Example 4 includes a dangerous tool demonstration showing why AI agents need human oversight in high-stakes domains:

  • The Tool: submit_medication_change_order - allows agents to propose medication changes
  • Why Dangerous: Direct patient safety impact; AI lacks full clinical context
  • The Safety: ALL orders blocked pending human approval; complete audit trail
  • The Lesson: AI + Human oversight safer than either alone

See src/examples/example_4/README.md for the full scenario and src/core/tools/medication_orders.py for implementation.
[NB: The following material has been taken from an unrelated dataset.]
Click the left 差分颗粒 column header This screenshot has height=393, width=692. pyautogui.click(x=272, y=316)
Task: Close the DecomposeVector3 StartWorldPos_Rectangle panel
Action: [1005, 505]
See src/examples/README.md for detailed progression and learnings.

Notes

  • All functions use Pydantic models for type safety (no dict returns)
  • Mock data is used for demonstration purposes
  • Examples are designed for tutorial presentation with clear progression
  • Each example includes comments explaining the scenario and limitations

Runtime Issues and Fixes

See RUNTIME_ISSUES_AND_FIXES.md for documentation of runtime issues encountered during development, their fixes, and recommendations for production use.

License

This code is for educational purposes as part of the DAI 2025 Tutorial.